**Problem statement:**
Recast the lines from the one containing "Select the 総格" through the one containing "pos(292,248)", inclusive, as a JSON list of strings with one string per line and no blank lines. Leave the pictures out of the answer.

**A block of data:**
______________________________

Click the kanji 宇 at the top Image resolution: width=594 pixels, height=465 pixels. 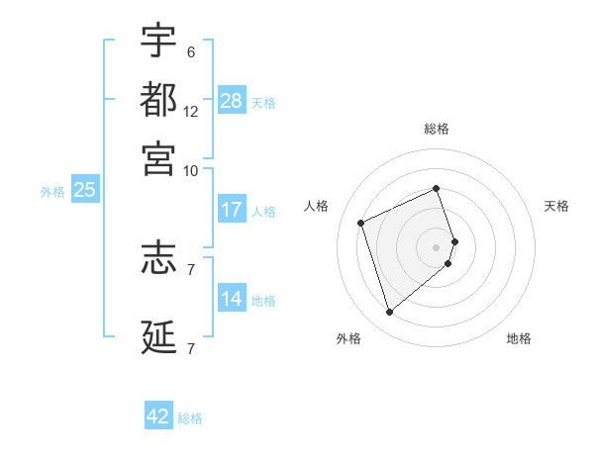pos(158,41)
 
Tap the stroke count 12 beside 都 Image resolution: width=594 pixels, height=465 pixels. pos(191,112)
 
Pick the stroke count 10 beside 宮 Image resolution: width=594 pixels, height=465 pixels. pos(191,170)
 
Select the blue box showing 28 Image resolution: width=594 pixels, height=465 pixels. pos(232,101)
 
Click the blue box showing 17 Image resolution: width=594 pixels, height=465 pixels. pos(232,210)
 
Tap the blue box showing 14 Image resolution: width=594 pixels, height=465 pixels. pos(232,299)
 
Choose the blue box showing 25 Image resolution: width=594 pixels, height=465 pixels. pos(84,190)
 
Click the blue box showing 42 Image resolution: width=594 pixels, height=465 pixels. pos(158,417)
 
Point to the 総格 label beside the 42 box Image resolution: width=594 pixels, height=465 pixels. pos(190,418)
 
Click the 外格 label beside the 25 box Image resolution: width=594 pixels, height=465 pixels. pos(52,192)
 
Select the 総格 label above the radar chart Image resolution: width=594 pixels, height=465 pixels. pos(437,129)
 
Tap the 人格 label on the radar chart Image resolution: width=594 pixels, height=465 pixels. pos(317,206)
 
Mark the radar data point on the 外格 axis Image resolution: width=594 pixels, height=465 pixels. pos(389,313)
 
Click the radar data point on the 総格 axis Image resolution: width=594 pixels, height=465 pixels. pos(437,188)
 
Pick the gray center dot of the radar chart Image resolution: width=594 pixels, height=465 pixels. pos(437,246)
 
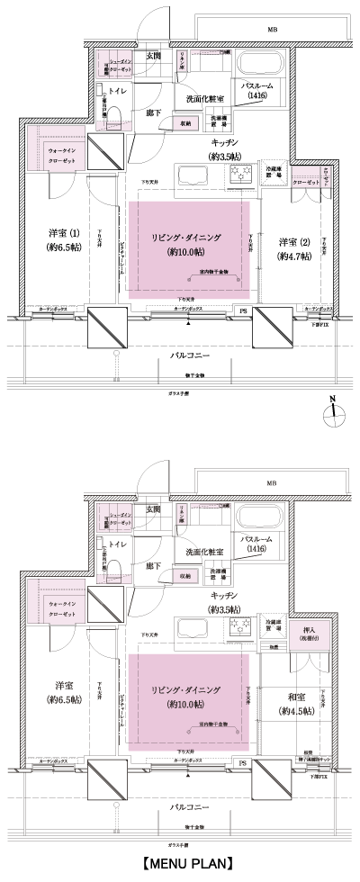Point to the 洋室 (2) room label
pos(292,248)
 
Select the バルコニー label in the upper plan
pos(190,356)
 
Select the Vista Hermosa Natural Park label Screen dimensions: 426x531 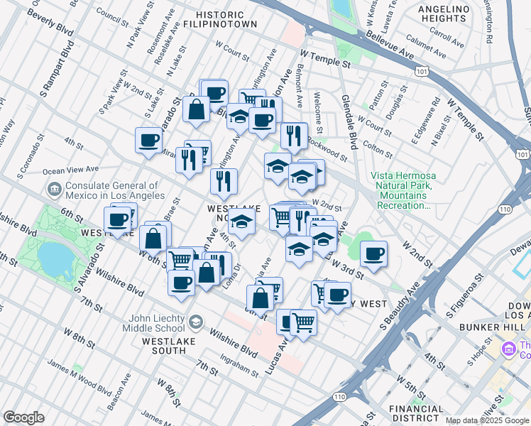402,190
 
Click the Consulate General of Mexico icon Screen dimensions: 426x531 54,190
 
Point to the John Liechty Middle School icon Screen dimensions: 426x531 194,323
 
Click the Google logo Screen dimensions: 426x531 24,417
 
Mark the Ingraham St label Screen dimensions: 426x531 239,369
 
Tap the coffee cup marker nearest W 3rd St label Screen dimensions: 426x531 373,253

______________________________

**Result:**
[
  "Select the 総格 label above the radar chart Image resolution: width=594 pixels, height=465 pixels. pos(437,129)",
  "Tap the 人格 label on the radar chart Image resolution: width=594 pixels, height=465 pixels. pos(317,206)",
  "Mark the radar data point on the 外格 axis Image resolution: width=594 pixels, height=465 pixels. pos(389,313)",
  "Click the radar data point on the 総格 axis Image resolution: width=594 pixels, height=465 pixels. pos(437,188)",
  "Pick the gray center dot of the radar chart Image resolution: width=594 pixels, height=465 pixels. pos(437,246)",
  "Point to the 洋室 (2) room label",
  "pos(292,248)"
]